──────── Exercise text

Nicola Sturgeon received a golden goodbye of more than £64,000 of taxpayers' money after she resigned as first minister, the Scottish Parliament has confirmed.

Holyrood said the cash was paid automatically as a “resettlement grant” in accordance with legislation.

The Scottish Tories said the pay-out, the first £30,000 of which was tax free, would “stick in the craw of hard-pressed Scots”.

Ms Sturgeon announced she was quitting as First Minister and SNP leader on February 15 last year and formally demitted office on March 28 after Humza Yousaf replaced her.

Under the Scottish Parliamentary Pension Act of 2009, she was entitled to two-thirds of the additional salary due to her as first minister.

This was based on her eight years in post and was paid within 90 days of her leaving office.

In theory, such payments are given to former ministers and MSPs who lose or resign at elections to help them adjust to the drop in their salary.

However Ms Sturgeon has not been obviously short of money since leaving office.

────────────────

* [Required work]:
1. Edit the article about Nicola Sturgeon's resettlement grant: reproduce the part that opens with the words containing "The Scottish Tories" and closes with "as first minister.", replacing "pay-out" with "payment".
2. Resume the article about Nicola Sturgeon's resettlement grant, writing on from its final sentence.

──────── Recorded information

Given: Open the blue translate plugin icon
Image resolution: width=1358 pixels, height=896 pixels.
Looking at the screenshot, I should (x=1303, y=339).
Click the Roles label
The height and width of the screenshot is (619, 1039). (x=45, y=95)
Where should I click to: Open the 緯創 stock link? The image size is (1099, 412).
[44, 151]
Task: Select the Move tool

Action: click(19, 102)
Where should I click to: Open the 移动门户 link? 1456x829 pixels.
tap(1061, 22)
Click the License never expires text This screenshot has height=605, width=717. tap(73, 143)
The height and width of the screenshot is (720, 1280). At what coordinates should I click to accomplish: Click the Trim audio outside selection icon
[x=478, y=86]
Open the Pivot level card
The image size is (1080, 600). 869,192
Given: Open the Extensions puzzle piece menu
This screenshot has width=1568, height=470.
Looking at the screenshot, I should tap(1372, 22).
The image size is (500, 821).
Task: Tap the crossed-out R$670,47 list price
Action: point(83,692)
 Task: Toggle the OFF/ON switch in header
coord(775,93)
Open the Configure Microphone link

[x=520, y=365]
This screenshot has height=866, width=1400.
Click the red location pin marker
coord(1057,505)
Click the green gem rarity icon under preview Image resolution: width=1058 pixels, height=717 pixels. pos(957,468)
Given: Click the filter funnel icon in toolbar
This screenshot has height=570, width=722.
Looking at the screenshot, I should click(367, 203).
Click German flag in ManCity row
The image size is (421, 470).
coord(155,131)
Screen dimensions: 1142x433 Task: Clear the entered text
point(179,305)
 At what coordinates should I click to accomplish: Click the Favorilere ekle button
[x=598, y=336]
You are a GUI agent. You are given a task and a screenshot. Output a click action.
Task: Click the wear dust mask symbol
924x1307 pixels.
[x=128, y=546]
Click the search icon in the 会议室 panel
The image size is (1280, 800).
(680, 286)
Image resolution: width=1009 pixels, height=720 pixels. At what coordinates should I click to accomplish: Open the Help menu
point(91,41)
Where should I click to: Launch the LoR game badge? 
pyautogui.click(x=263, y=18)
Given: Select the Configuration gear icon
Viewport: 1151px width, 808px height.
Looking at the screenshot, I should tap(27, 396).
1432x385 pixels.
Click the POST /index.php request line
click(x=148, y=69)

────────────────

* [Replies]:
1.
The Scottish Tories said the payment, the first £30,000 of which was tax free, would “stick in the craw of hard-pressed Scots”.

Ms Sturgeon announced she was quitting as First Minister and SNP leader on February 15 last year and formally demitted office on March 28 after Humza Yousaf replaced her.

Under the Scottish Parliamentary Pension Act of 2009, she was entitled to two-thirds of the additional salary due to her as first minister.

2.
As well as her basic pay of £67,662 as the MSP for Glasgow Southside, she also signed a deal for her memoirs worth a reported £300,000, for which she has already been paid an instalment of £75,000.

She has set up her own company to handle the income from her non-MSP work.

Her resettlement grant was first reported today in the Scottish Daily Mail, which quoted the response to a freedom of information request to the Scottish Parliament.

It said: “We can confirm a resettlement grant of £64,378 was paid to Nicola Sturgeon MSP in 2023.”

Scottish Tory deputy Meghan Gallacher said: “This significant payout will stick in the craw of hard-pressed Scots.

“They have witnessed Nicola Sturgeon’s reputation and legacy reduced to tatters since she left Bute House. She was even arrested before the three-month hiatus before she could receive this pay-off had passed.

“The damning revelations that were exposed at the Covid inquiry showed how the former First Minister betrayed bereaved families and was at the heart of an orchestrated cover-up into her government’s actions during the pandemic.

“While this payment is within the rules, Nicola Sturgeon has lost all credibility and many of the public – who are also feeling the effects of her failures to focus on Scotland’s real priorities during her time in office – will find this news hard to stomach.

"Nicola Sturgeon's record as First Minister is dire in virtually every policy area, so this payoff looks like a reward for failure."

A Scottish Parliament spokesman said: "The grant payable to First Ministers on leaving office is set out in the Scottish Parliamentary Pensions Act 2009."

Ms Sturgeon's spokesperson declined to comment.